Personal information
- Born: 13 December 1982 (age 42) Dunedin, New Zealand
- Height: 1.71 m (5 ft 7 in)
- Weight: 63 kg (139 lb)

Team information
- Discipline: Track & Road
- Role: Rider
- Rider type: Pursuit/Time-trial

Professional team
- 2007–2008: Jazz Apple Cycling Team

Medal record
Representing New Zealand
Women's track cycling
World Championships
| Gold medal – first place | 2009 Pruszków | Individual pursuit |
| Gold medal – first place | 2012 Melbourne | Individual pursuit |
| Silver medal – second place | 2009 Pruszków | Team pursuit |
| Silver medal – second place | 2011 Apeldoorn | Individual pursuit |
| Bronze medal – third place | 2010 Ballerup | Team pursuit |
| Bronze medal – third place | 2010 Ballerup | Individual pursuit |
| Bronze medal – third place | 2011 Apeldoorn | Team pursuit |
Commonwealth Games
| Gold medal – first place | 2010 Delhi | Individual pursuit |

= Alison Shanks =

New Zealand cyclist

Alison Shanks (born 13 December 1982) is a retired New Zealand professional racing cyclist, specialising in the individual pursuit and team pursuit in track cycling and individual time trial in road bicycle racing. Prior to that she was an Otago Rebels netballer, the sport she played for more than five years before her cycling career.

==Cycling career==
Shanks began cycling in 2005, and soon enjoyed success. After more than five years competing for the Otago Rebels in the National Bank Cup netball, she competed at the 2006 Commonwealth Games in Melbourne where she finished fourth in the pursuit. She placed eighth in the pursuit during her first appearance at the World Championships in 2006, and improved on this to finish seventh in 2007.

Shanks competed at the 2008 Summer Olympics in the individual pursuit, where she placed 4th overall after being defeated by Lesya Kalytovska of Ukraine in the bronze medal match. Prior to this, in defeating Sarah Hammer of the United States in her semifinal, she set a new personal best of 3:32.478 minutes.

→ **Activities**
• a. Write out the passage of the Alison Shanks article from "New Zealand cyclist" to "her cycling career." word for word.
• b. According to the Alison Shanks article, who defeated Shanks in the bronze medal match of the individual pursuit at the 2008 Summer Olympics?
• c. Carry the Alison Shanks article on from its last sentence.

→ **Extracted entries**
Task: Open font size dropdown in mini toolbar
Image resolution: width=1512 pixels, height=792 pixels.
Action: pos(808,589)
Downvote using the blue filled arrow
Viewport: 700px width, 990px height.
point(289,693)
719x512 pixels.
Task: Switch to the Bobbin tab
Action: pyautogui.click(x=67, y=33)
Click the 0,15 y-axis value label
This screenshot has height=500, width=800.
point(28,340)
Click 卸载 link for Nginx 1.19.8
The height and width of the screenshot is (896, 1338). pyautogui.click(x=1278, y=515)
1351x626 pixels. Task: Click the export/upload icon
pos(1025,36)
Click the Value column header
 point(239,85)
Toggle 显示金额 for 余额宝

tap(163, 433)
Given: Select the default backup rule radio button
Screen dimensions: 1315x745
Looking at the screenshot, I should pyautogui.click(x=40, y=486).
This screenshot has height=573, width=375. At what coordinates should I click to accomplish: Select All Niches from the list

→ **Results of the tasks**
• a.
New Zealand cyclist

Alison Shanks (born 13 December 1982) is a retired New Zealand professional racing cyclist, specialising in the individual pursuit and team pursuit in track cycling and individual time trial in road bicycle racing. Prior to that she was an Otago Rebels netballer, the sport she played for more than five years before her cycling career.

• b. Lesya Kalytovska of Ukraine

• c.
She began her 2009 season by competing in the 2008–2009 UCI Track Cycling World Cup Classics in Beijing, she lowered her personal best once more with a time of 3:30.685 to take the gold medal. Shanks also rode the team pursuit with Kaytee Boyd and Lauren Ellis, in a time of 3:28.044, becoming the fastest qualifiers. They went on to take the gold medal in a time of 3:24.421, setting the second fastest time in the world behind the 3:22.425 world record set by Great Britain at Manchester in 2008.

Shanks then continued her great form by winning the 2009 UCI Track Cycling World Championships individual pursuit in Pruskow, Poland on 25 March in a time of 3:29.807 beating Wendy Houvenaghel of Great Britain. She finished 2nd in the team pursuit.

At the 2010 Commonwealth Games, Shanks won a gold medal in the individual pursuit. She just nudged out Wendy Houvenaghel of Northern Ireland with a time of 3:30.875.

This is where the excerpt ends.